On inauguration day this year, while we focused our attention on President Trump’s second swearing in ceremony, we also noted the passing of long-time reproductive rights and progressive leader Cecile Richards. Richards died two years after her diagnosis of glioblastoma brain cancer.
Richards served as president of Planned Parenthood from 2006-2018. She was the face and the voice of women’s rights for most of her life. In her 12 years leading Planned Parenthood, the organization’s donor base and volunteers grew from 3 million to 11 million.

Cecile Richards was born in Waco, Texas on July 15, 1957 to her mother Ann, who was Governor of Texas 1991-95 and her father David who was a lawyer specializing in civil rights, voting rights and labor union cases.
She was the oldest of four children and she took to political issues at an early age. She was an honorary page in the Texas Legislature at age 13. And in ninth grade Cecile was suspended from school after she wore a black arm band to school in protest of the Vietnam War.
Richards graduated from Brown University in 1980 with a degree in History and began a career as a labor organizer and met her husband Kirk Adams organizing hotel workers in New Orleans. Richards said that she “majored in history, but minored in agitating”. She skipped walking at her college graduation and instead unfurled a “Free South Africa” banner pushing Brown to divest the university’s holdings in Apartheid-era South Africa, according to her obituary in the Texas Tribune.
Richards and her husband returned to Texas to help her mother Ann run as Democratic candidate for Texas Governor. Ann served one term as governor but was defeated by Republican George W. Bush who succeeded her as governor.
Cecile served as deputy chief of staff to California Rep. Nancy Pelosi in 2001 when Pelosi was minority whip in Congress and eventually ended up leading Planned Parenthood. The Texas Tribune said that Richards described her work at Planned Parenthood as a “natural extension” of the labor organizing work she did after her college graduation.
“The same folks I organized in hotels in New Orleans, or janitors in Los Angeles, or nursing home workers in East Texas, they’re the folks that rely on Planned Parenthood, too,” she told Brown Alumni magazine in 2018. “People come to us for reproductive health care but they need a lot of other things. They need a living wage. They need child care that’s affordable. If they are immigrants, they need us to stand with them. To me that’s the exciting thing about the organization.”
After leaving Planned Parenthood, Richards helped found Supermajority, a group that works to get more women involved in Democratic politics and at the time of her death she was working on Charley, a chatbot she co-founded in 2024 that helps abortion seekers find help.

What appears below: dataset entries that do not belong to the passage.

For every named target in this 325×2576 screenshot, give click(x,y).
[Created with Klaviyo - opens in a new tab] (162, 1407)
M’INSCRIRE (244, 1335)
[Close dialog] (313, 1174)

Two months before her death, President Joe Biden awarded the Presidential Medal of Freedom, the highest civilian honor in the country, to Cecile Richards. “Through her work to lift up the dignity of workers, defend and advance women’s reproductive rights and equality, and mobilize Americans to exercise their power to vote, she has carved an inspiring legacy,” Biden said at the private award ceremony.
Cecile Richards leaves behind her husband Kirk Adams and three children Lily, and twins Hannah and Daniel and one grandchild.

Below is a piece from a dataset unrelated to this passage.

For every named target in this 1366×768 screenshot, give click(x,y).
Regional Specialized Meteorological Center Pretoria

When we look back on American Women throughout our nation’s history, a few stand out in retrospect, Cecile Richards (and her mother Ann) shine as trailblazers who promoted women in the workplace and fought for women’s reproductive rights. We can look back on Richard’s appearances on cable news shows as evidence of her broad reach. She spoke for all people needing help, not just pregnant women or women in search of healthcare. Richards’ voice is missed every day of President Trump’s second term.